The best gifts for Sikhs from Muslim filmmakers this year

Kashmir Times. Dated: 11/6/2022 11:37:15 PM

By Gurpreet Singh

Close to the 38th anniversary of the Sikh Genocide, two Indian movies have tried to expose the reality of the world’s so called largest secular democracy.
Laal Singh Chaddha and Jogi depict the state sponsored massacre of the Sikhs in the first week of November 1984, following the assassination of then-Prime Minister Indira Gandhi by her Sikh bodyguards. Both are produced by Muslim filmmakers Aamir Khan and Ali Abbas Zafar respectively.
Thousands of Sikhs were murdered across India by the mobs instigated by leaders of Gandhi’s ruling Congress party with the help of police. In the national capital of New Delhi alone about 3,000 Sikhs were slaughtered.
Khan is a prominent Bollywood actor, who had earlier produced a documentary Rubaru Roshni that deals with the same subject.
Whereas Laal Singh Chaddha is a Hindi adaptation of Forrest Gump, Rubaru Roshni is an inspiring story of reconciliation between former Sikh militant Ranjit Singh Kukki and the daughter of a senior politician, Lalit Makan, who was murdered for being allegedly involved in the anti-Sikh pogroms.
Zafar’s Jogi looks deeply into the complicity of the police machinery that openly sided with the goons that targeted Sikhs.

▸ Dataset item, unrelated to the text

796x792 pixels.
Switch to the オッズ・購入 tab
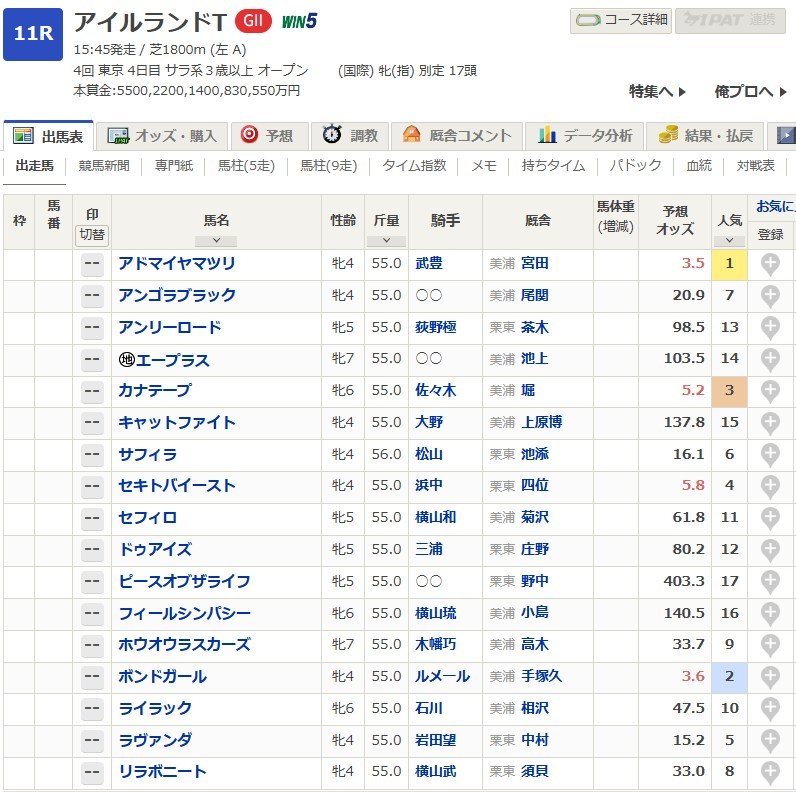pyautogui.click(x=163, y=135)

Though a number of movies have been made on the horrific events of 1984 over the past three decades, these two films come at a time when attacks on religious minorities, especially Muslims, have grown in India under a right wing Hindu nationalist BJP government led by Prime Minister Narendra Modi.

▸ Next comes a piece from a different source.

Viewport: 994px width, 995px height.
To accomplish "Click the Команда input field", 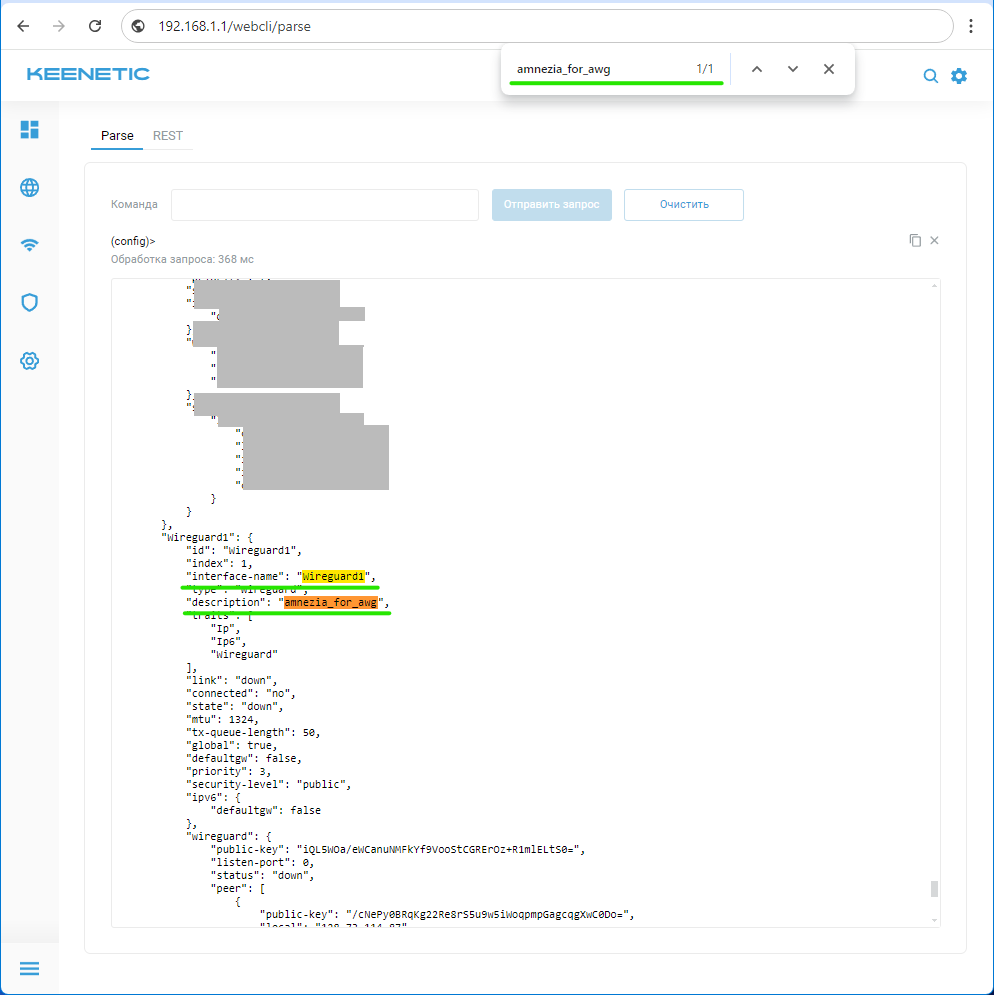I will pyautogui.click(x=325, y=205).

Modi was the Chief Minister of Gujarat in 2002 when Muslims came under attack after a train carrying Hindu pilgrims caught fire, leaving more than 50 passengers dead. The technique that was once used to eliminate Sikhs was applied against Muslims this time. While Modi was never charged, he was denied US visa until he became the Prime Minister in 2014, for letting this happen under his watch. That the two Muslims chose to make films on the pain and sufferings of the Sikhs instead of the Gujarat episode and the current situation is heart-warming and shows how the two minority groups need each other.